Suppose we're working the category of modules over some ring $R$. Suppose a module $E$ is an extension of $M$ by $N$ in two different ways. In other words, I have two short exact sequences

\begin{array}{ccccccccc} 0&\to &N&\xrightarrow{i_1}&E&\xrightarrow{p_1}&M&\to &0\\ & & \wr\downarrow ?& & \wr\downarrow ?& & \wr\downarrow ?\\ 0&\to &N&\xrightarrow{i_2}&E&\xrightarrow{p_2}&M&\to &0 \end{array}

Must there be an isomorphism between these two short exact sequences?

## Alternative formulation

$Ext^1(M,N)$ parameterizes extensions of $M$ by $N$ modulo isomorphims of extensions. Suppose I'm interested in parameterizing extensions of $M$ by $N$ modulo abstract isomorphisms (which don't have to respect the submodule $N$ or the quotient $M$). One obvious thing to note is that there is a left action of $Aut(M)$ on $Ext^1(M,N)$, and that any two extensions related by this action are abstractly isomorphic. Similarly, there is a right action of $Aut(N)$ so that any two extensions related by the action are abstractly isomorphic.

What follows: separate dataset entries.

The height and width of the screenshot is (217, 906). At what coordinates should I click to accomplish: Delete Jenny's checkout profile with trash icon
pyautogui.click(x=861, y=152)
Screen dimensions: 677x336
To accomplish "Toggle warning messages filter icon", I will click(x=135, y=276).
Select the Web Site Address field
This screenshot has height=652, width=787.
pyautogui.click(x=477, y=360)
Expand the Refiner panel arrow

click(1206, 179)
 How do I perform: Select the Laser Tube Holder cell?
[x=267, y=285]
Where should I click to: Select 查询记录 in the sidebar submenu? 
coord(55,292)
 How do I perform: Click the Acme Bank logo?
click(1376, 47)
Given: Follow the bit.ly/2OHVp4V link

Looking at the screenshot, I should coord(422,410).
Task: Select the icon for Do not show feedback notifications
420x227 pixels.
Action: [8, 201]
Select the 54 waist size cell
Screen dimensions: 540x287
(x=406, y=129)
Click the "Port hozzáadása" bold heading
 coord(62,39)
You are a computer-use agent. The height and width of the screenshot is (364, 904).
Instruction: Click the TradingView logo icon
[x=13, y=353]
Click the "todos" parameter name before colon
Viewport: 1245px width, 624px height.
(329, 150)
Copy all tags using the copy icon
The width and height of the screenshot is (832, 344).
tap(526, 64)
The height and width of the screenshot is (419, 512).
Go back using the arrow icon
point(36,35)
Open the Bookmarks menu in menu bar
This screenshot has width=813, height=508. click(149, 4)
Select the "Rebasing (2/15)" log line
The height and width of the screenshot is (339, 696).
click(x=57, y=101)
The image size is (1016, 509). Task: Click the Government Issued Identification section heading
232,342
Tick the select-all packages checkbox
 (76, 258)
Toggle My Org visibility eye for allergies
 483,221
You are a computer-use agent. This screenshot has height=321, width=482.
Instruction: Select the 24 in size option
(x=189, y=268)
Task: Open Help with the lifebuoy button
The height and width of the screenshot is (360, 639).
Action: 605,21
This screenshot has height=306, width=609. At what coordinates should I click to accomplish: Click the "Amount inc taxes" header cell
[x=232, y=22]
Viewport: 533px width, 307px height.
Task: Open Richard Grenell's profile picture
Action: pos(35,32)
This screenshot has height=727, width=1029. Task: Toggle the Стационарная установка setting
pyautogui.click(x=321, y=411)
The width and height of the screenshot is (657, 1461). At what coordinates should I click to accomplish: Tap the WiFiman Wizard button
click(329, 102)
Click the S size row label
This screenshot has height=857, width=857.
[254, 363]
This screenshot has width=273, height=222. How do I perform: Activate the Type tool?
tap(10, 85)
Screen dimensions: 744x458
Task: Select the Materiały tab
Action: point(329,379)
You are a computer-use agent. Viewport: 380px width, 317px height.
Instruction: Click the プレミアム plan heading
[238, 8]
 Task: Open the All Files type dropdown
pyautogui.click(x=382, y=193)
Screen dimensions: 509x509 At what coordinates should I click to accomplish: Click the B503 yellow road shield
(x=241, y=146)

Does the quotient set $Aut(M)\backslash Ext^1(M,N)/Aut(N)$ parameterize extensions of $M$ by $N$ modulo abstract isomorphism?

Note: I'm not asking whether all abstract isomorphisms are generated by $Aut(M)$ and $Aut(N)$. They certainly aren't. I'm asking whether for every pair of abstractly isomorphic extensions there exists some isomorphism between them which is generated by $Aut(M)$ and $Aut(N)$.